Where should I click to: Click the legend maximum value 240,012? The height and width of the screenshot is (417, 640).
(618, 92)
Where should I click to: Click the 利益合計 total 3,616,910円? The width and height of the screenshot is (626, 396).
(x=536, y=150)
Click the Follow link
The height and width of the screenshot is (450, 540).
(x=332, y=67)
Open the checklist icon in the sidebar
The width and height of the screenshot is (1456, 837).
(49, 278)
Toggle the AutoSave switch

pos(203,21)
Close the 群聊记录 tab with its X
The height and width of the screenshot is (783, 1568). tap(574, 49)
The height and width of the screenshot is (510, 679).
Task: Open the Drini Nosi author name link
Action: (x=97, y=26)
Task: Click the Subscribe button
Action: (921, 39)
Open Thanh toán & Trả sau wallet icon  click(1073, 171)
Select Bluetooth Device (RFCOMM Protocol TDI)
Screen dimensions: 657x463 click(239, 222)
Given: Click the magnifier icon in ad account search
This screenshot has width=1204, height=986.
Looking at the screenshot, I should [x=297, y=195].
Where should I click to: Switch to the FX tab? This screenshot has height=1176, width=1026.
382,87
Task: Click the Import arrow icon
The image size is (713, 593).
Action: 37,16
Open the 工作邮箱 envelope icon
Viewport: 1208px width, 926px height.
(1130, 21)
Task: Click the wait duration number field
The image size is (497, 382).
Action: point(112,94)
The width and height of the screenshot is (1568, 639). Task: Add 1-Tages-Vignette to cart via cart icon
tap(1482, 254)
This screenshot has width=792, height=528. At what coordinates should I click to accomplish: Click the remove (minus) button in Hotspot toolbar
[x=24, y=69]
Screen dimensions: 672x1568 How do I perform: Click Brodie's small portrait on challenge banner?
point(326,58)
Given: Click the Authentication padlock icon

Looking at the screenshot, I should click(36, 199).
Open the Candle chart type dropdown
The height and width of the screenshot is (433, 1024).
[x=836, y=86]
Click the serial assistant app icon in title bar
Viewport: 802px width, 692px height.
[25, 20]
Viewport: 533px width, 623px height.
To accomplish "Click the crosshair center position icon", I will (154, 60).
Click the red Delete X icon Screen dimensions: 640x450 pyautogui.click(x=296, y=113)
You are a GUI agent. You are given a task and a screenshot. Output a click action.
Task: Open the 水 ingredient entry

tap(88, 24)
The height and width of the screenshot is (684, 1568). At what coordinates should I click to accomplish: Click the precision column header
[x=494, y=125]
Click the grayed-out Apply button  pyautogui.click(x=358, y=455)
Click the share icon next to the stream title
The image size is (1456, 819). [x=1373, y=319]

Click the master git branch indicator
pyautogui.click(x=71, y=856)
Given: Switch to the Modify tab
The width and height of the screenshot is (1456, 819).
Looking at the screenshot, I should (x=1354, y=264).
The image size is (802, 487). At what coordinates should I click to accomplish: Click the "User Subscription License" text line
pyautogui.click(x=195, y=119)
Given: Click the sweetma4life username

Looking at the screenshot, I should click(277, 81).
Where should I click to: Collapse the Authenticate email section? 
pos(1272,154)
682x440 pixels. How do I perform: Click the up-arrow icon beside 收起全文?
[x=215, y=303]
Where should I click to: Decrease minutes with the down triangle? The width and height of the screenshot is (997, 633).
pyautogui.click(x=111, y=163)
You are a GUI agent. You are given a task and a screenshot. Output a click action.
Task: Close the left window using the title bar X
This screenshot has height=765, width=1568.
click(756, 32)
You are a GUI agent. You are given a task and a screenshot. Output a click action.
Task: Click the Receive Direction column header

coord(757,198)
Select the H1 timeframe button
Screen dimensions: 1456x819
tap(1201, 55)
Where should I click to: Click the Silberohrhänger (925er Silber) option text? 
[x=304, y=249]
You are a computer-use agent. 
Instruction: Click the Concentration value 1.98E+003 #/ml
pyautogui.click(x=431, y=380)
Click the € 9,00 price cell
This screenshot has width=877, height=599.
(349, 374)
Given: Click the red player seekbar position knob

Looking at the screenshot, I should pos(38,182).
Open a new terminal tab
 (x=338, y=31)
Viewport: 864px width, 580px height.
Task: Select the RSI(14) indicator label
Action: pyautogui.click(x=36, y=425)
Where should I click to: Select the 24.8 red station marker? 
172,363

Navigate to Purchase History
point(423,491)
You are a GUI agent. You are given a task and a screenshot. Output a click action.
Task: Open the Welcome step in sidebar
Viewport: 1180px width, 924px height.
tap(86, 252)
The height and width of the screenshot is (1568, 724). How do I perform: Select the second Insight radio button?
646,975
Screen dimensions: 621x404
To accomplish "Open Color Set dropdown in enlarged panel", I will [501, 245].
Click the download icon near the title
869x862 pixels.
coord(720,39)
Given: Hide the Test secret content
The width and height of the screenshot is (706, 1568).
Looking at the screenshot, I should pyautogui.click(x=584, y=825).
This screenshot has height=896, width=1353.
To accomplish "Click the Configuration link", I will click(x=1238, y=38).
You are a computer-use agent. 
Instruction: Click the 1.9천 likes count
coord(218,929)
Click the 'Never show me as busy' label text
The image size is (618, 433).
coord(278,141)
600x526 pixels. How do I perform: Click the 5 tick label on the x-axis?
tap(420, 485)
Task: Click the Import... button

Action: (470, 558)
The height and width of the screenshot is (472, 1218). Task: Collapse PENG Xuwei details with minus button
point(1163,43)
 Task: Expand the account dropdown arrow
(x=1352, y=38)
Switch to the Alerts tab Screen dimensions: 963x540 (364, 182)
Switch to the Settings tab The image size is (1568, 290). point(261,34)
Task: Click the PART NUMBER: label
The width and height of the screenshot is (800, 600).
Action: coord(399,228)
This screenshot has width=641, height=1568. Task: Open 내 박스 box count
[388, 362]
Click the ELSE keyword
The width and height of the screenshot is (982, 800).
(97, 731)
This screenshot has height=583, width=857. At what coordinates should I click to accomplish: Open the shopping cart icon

* [Stated exercise]
Recast everything from the line containing "Where should I click to: Click the 利益合計" down to the line containing "tap(88, 24)", both included, as a Markdown table with the columns No. and Entry. Give each line its own numbered row and leave out blank lines.

* [Finished task]
| No. | Entry |
|---|---|
| 1 | Where should I click to: Click the 利益合計 total 3,616,910円? The width and height of the screenshot is (626, 396). |
| 2 | (x=536, y=150) |
| 3 | Click the Follow link |
| 4 | The height and width of the screenshot is (450, 540). |
| 5 | (x=332, y=67) |
| 6 | Open the checklist icon in the sidebar |
| 7 | The width and height of the screenshot is (1456, 837). |
| 8 | (49, 278) |
| 9 | Toggle the AutoSave switch |
| 10 | pos(203,21) |
| 11 | Close the 群聊记录 tab with its X |
| 12 | The height and width of the screenshot is (783, 1568). tap(574, 49) |
| 13 | The height and width of the screenshot is (510, 679). |
| 14 | Task: Open the Drini Nosi author name link |
| 15 | Action: (x=97, y=26) |
| 16 | Task: Click the Subscribe button |
| 17 | Action: (921, 39) |
| 18 | Open Thanh toán & Trả sau wallet icon  click(1073, 171) |
| 19 | Select Bluetooth Device (RFCOMM Protocol TDI) |
| 20 | Screen dimensions: 657x463 click(239, 222) |
| 21 | Given: Click the magnifier icon in ad account search |
| 22 | This screenshot has width=1204, height=986. |
| 23 | Looking at the screenshot, I should [x=297, y=195]. |
| 24 | Where should I click to: Switch to the FX tab? This screenshot has height=1176, width=1026. |
| 25 | 382,87 |
| 26 | Task: Click the Import arrow icon |
| 27 | The image size is (713, 593). |
| 28 | Action: 37,16 |
| 29 | Open the 工作邮箱 envelope icon |
| 30 | Viewport: 1208px width, 926px height. |
| 31 | (1130, 21) |
| 32 | Task: Click the wait duration number field |
| 33 | The image size is (497, 382). |
| 34 | Action: point(112,94) |
| 35 | The width and height of the screenshot is (1568, 639). Task: Add 1-Tages-Vignette to cart via cart icon |
| 36 | tap(1482, 254) |
| 37 | This screenshot has width=792, height=528. At what coordinates should I click to accomplish: Click the remove (minus) button in Hotspot toolbar |
| 38 | [x=24, y=69] |
| 39 | Screen dimensions: 672x1568 How do I perform: Click Brodie's small portrait on challenge banner? |
| 40 | point(326,58) |
| 41 | Given: Click the Authentication padlock icon |
| 42 | Looking at the screenshot, I should click(36, 199). |
| 43 | Open the Candle chart type dropdown |
| 44 | The height and width of the screenshot is (433, 1024). |
| 45 | [x=836, y=86] |
| 46 | Click the serial assistant app icon in title bar |
| 47 | Viewport: 802px width, 692px height. |
| 48 | [25, 20] |
| 49 | Viewport: 533px width, 623px height. |
| 50 | To accomplish "Click the crosshair center position icon", I will (154, 60). |
| 51 | Click the red Delete X icon Screen dimensions: 640x450 pyautogui.click(x=296, y=113) |
| 52 | You are a GUI agent. You are given a task and a screenshot. Output a click action. |
| 53 | Task: Open the 水 ingredient entry |
| 54 | tap(88, 24) |